● **Directions for this task**
Render every line of the records below as a Markdown table with two columns, Row and Line, numbering the rows and omitting blank lines.

● **Dataset records**
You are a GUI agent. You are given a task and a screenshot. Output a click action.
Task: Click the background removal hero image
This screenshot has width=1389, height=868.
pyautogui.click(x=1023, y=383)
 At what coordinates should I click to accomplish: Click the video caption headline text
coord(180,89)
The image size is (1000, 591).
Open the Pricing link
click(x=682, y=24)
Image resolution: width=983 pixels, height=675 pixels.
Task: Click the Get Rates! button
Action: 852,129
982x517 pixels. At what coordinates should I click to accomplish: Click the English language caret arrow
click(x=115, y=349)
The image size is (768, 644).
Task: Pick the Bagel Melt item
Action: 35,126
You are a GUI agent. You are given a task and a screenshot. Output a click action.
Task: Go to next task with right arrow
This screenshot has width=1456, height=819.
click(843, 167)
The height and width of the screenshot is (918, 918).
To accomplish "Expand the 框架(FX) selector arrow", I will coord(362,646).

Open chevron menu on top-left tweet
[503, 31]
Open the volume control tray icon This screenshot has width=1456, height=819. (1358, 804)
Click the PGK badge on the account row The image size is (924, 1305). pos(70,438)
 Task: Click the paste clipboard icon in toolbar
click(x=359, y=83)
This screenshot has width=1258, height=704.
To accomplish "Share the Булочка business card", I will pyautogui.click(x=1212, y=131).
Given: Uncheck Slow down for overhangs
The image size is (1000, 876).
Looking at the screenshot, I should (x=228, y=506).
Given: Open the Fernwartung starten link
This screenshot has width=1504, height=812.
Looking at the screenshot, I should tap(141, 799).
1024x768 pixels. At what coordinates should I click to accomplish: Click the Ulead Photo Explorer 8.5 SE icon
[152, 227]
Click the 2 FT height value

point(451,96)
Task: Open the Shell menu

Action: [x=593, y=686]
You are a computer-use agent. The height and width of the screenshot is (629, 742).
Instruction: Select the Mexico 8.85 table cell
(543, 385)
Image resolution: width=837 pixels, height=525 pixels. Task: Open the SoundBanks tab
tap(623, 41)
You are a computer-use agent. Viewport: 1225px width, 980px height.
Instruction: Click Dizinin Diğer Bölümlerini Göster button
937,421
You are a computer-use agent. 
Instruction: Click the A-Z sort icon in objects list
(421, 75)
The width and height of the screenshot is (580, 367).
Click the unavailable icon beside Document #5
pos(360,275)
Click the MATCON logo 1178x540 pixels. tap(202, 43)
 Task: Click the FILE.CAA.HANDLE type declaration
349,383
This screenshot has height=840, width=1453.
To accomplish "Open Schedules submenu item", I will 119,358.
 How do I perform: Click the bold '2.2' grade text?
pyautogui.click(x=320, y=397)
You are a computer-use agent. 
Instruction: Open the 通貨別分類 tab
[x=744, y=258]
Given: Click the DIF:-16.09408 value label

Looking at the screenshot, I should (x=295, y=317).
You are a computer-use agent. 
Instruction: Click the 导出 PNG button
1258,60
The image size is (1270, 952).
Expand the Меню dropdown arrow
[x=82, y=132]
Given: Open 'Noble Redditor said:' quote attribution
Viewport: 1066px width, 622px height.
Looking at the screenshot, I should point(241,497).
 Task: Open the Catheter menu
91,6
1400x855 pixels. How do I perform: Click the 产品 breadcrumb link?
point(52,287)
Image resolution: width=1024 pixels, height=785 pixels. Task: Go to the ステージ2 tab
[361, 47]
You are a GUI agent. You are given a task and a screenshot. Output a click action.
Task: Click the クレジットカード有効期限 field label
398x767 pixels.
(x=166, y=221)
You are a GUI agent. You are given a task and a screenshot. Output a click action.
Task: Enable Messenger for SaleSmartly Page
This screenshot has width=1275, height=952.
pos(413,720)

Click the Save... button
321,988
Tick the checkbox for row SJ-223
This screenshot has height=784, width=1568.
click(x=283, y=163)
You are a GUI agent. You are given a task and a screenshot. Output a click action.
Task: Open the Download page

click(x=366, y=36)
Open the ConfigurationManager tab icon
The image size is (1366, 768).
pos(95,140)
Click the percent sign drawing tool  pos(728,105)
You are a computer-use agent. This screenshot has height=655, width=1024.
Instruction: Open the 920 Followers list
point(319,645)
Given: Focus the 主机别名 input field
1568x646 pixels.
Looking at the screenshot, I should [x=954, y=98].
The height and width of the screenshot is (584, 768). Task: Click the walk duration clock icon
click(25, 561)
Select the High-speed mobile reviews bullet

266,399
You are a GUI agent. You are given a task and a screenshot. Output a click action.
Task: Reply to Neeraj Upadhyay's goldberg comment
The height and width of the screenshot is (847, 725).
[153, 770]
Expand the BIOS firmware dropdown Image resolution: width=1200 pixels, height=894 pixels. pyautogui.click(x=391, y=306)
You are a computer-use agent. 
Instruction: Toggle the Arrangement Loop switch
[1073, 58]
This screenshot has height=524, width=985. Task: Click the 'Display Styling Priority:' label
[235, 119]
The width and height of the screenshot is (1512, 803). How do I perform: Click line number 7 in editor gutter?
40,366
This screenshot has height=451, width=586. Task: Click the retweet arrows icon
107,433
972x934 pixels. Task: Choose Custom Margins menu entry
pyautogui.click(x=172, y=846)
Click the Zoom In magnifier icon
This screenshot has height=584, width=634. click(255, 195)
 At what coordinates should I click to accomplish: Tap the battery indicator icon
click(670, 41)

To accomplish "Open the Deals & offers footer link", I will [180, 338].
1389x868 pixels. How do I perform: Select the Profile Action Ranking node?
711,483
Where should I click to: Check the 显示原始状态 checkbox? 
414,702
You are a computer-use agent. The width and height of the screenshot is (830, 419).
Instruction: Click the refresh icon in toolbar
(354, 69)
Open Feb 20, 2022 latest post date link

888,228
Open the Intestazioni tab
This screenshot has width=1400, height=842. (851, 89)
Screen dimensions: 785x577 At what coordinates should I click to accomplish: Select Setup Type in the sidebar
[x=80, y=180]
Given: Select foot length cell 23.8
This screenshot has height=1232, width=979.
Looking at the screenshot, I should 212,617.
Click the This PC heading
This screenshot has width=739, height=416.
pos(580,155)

● **Exercise output**
| Row | Line |
|---|---|
| 1 | You are a GUI agent. You are given a task and a screenshot. Output a click action. |
| 2 | Task: Click the background removal hero image |
| 3 | This screenshot has width=1389, height=868. |
| 4 | pyautogui.click(x=1023, y=383) |
| 5 |  At what coordinates should I click to accomplish: Click the video caption headline text |
| 6 | coord(180,89) |
| 7 | The image size is (1000, 591). |
| 8 | Open the Pricing link |
| 9 | click(x=682, y=24) |
| 10 | Image resolution: width=983 pixels, height=675 pixels. |
| 11 | Task: Click the Get Rates! button |
| 12 | Action: 852,129 |
| 13 | 982x517 pixels. At what coordinates should I click to accomplish: Click the English language caret arrow |
| 14 | click(x=115, y=349) |
| 15 | The image size is (768, 644). |
| 16 | Task: Pick the Bagel Melt item |
| 17 | Action: 35,126 |
| 18 | You are a GUI agent. You are given a task and a screenshot. Output a click action. |
| 19 | Task: Go to next task with right arrow |
| 20 | This screenshot has width=1456, height=819. |
| 21 | click(843, 167) |
| 22 | The height and width of the screenshot is (918, 918). |
| 23 | To accomplish "Expand the 框架(FX) selector arrow", I will coord(362,646). |
| 24 | Open chevron menu on top-left tweet |
| 25 | [503, 31] |
| 26 | Open the volume control tray icon This screenshot has width=1456, height=819. (1358, 804) |
| 27 | Click the PGK badge on the account row The image size is (924, 1305). pos(70,438) |
| 28 |  Task: Click the paste clipboard icon in toolbar |
| 29 | click(x=359, y=83) |
| 30 | This screenshot has width=1258, height=704. |
| 31 | To accomplish "Share the Булочка business card", I will pyautogui.click(x=1212, y=131). |
| 32 | Given: Uncheck Slow down for overhangs |
| 33 | The image size is (1000, 876). |
| 34 | Looking at the screenshot, I should (x=228, y=506). |
| 35 | Given: Open the Fernwartung starten link |
| 36 | This screenshot has width=1504, height=812. |
| 37 | Looking at the screenshot, I should tap(141, 799). |
| 38 | 1024x768 pixels. At what coordinates should I click to accomplish: Click the Ulead Photo Explorer 8.5 SE icon |
| 39 | [152, 227] |
| 40 | Click the 2 FT height value |
| 41 | point(451,96) |
| 42 | Task: Open the Shell menu |
| 43 | Action: [x=593, y=686] |
| 44 | You are a computer-use agent. The height and width of the screenshot is (629, 742). |
| 45 | Instruction: Select the Mexico 8.85 table cell |
| 46 | (543, 385) |
| 47 | Image resolution: width=837 pixels, height=525 pixels. Task: Open the SoundBanks tab |
| 48 | tap(623, 41) |
| 49 | You are a computer-use agent. Viewport: 1225px width, 980px height. |
| 50 | Instruction: Click Dizinin Diğer Bölümlerini Göster button |
| 51 | 937,421 |
| 52 | You are a computer-use agent.  |
| 53 | Instruction: Click the A-Z sort icon in objects list |
| 54 | (421, 75) |
| 55 | The width and height of the screenshot is (580, 367). |
| 56 | Click the unavailable icon beside Document #5 |
| 57 | pos(360,275) |
| 58 | Click the MATCON logo 1178x540 pixels. tap(202, 43) |
| 59 |  Task: Click the FILE.CAA.HANDLE type declaration |
| 60 | 349,383 |
| 61 | This screenshot has height=840, width=1453. |
| 62 | To accomplish "Open Schedules submenu item", I will 119,358. |
| 63 |  How do I perform: Click the bold '2.2' grade text? |
| 64 | pyautogui.click(x=320, y=397) |
| 65 | You are a computer-use agent.  |
| 66 | Instruction: Open the 通貨別分類 tab |
| 67 | [x=744, y=258] |
| 68 | Given: Click the DIF:-16.09408 value label |
| 69 | Looking at the screenshot, I should (x=295, y=317). |
| 70 | You are a computer-use agent.  |
| 71 | Instruction: Click the 导出 PNG button |
| 72 | 1258,60 |
| 73 | The image size is (1270, 952). |
| 74 | Expand the Меню dropdown arrow |
| 75 | [x=82, y=132] |
| 76 | Given: Open 'Noble Redditor said:' quote attribution |
| 77 | Viewport: 1066px width, 622px height. |
| 78 | Looking at the screenshot, I should point(241,497). |
| 79 |  Task: Open the Catheter menu |
| 80 | 91,6 |
| 81 | 1400x855 pixels. How do I perform: Click the 产品 breadcrumb link? |
| 82 | point(52,287) |
| 83 | Image resolution: width=1024 pixels, height=785 pixels. Task: Go to the ステージ2 tab |
| 84 | [361, 47] |
| 85 | You are a GUI agent. You are given a task and a screenshot. Output a click action. |
| 86 | Task: Click the クレジットカード有効期限 field label |
| 87 | 398x767 pixels. |
| 88 | (x=166, y=221) |
| 89 | You are a GUI agent. You are given a task and a screenshot. Output a click action. |
| 90 | Task: Enable Messenger for SaleSmartly Page |
| 91 | This screenshot has width=1275, height=952. |
| 92 | pos(413,720) |
| 93 | Click the Save... button |
| 94 | 321,988 |
| 95 | Tick the checkbox for row SJ-223 |
| 96 | This screenshot has height=784, width=1568. |
| 97 | click(x=283, y=163) |
| 98 | You are a GUI agent. You are given a task and a screenshot. Output a click action. |
| 99 | Task: Open the Download page |
| 100 | click(x=366, y=36) |
| 101 | Open the ConfigurationManager tab icon |
| 102 | The image size is (1366, 768). |
| 103 | pos(95,140) |
| 104 | Click the percent sign drawing tool  pos(728,105) |
| 105 | You are a computer-use agent. This screenshot has height=655, width=1024. |
| 106 | Instruction: Open the 920 Followers list |
| 107 | point(319,645) |
| 108 | Given: Focus the 主机别名 input field |
| 109 | 1568x646 pixels. |
| 110 | Looking at the screenshot, I should [x=954, y=98]. |
| 111 | The height and width of the screenshot is (584, 768). Task: Click the walk duration clock icon |
| 112 | click(25, 561) |
| 113 | Select the High-speed mobile reviews bullet |
| 114 | 266,399 |
| 115 | You are a GUI agent. You are given a task and a screenshot. Output a click action. |
| 116 | Task: Reply to Neeraj Upadhyay's goldberg comment |
| 117 | The height and width of the screenshot is (847, 725). |
| 118 | [153, 770] |
| 119 | Expand the BIOS firmware dropdown Image resolution: width=1200 pixels, height=894 pixels. pyautogui.click(x=391, y=306) |
| 120 | You are a computer-use agent.  |
| 121 | Instruction: Toggle the Arrangement Loop switch |
| 122 | [1073, 58] |
| 123 | This screenshot has height=524, width=985. Task: Click the 'Display Styling Priority:' label |
| 124 | [235, 119] |
| 125 | The width and height of the screenshot is (1512, 803). How do I perform: Click line number 7 in editor gutter? |
| 126 | 40,366 |
| 127 | This screenshot has height=451, width=586. Task: Click the retweet arrows icon |
| 128 | 107,433 |
| 129 | 972x934 pixels. Task: Choose Custom Margins menu entry |
| 130 | pyautogui.click(x=172, y=846) |
| 131 | Click the Zoom In magnifier icon |
| 132 | This screenshot has height=584, width=634. click(255, 195) |
| 133 |  At what coordinates should I click to accomplish: Tap the battery indicator icon |
| 134 | click(670, 41) |
| 135 | To accomplish "Open the Deals & offers footer link", I will [180, 338]. |
| 136 | 1389x868 pixels. How do I perform: Select the Profile Action Ranking node? |
| 137 | 711,483 |
| 138 | Where should I click to: Check the 显示原始状态 checkbox?  |
| 139 | 414,702 |
| 140 | You are a computer-use agent. The width and height of the screenshot is (830, 419). |
| 141 | Instruction: Click the refresh icon in toolbar |
| 142 | (354, 69) |
| 143 | Open Feb 20, 2022 latest post date link |
| 144 | 888,228 |
| 145 | Open the Intestazioni tab |
| 146 | This screenshot has width=1400, height=842. (851, 89) |
| 147 | Screen dimensions: 785x577 At what coordinates should I click to accomplish: Select Setup Type in the sidebar |
| 148 | [x=80, y=180] |
| 149 | Given: Select foot length cell 23.8 |
| 150 | This screenshot has height=1232, width=979. |
| 151 | Looking at the screenshot, I should 212,617. |
| 152 | Click the This PC heading |
| 153 | This screenshot has width=739, height=416. |
| 154 | pos(580,155) |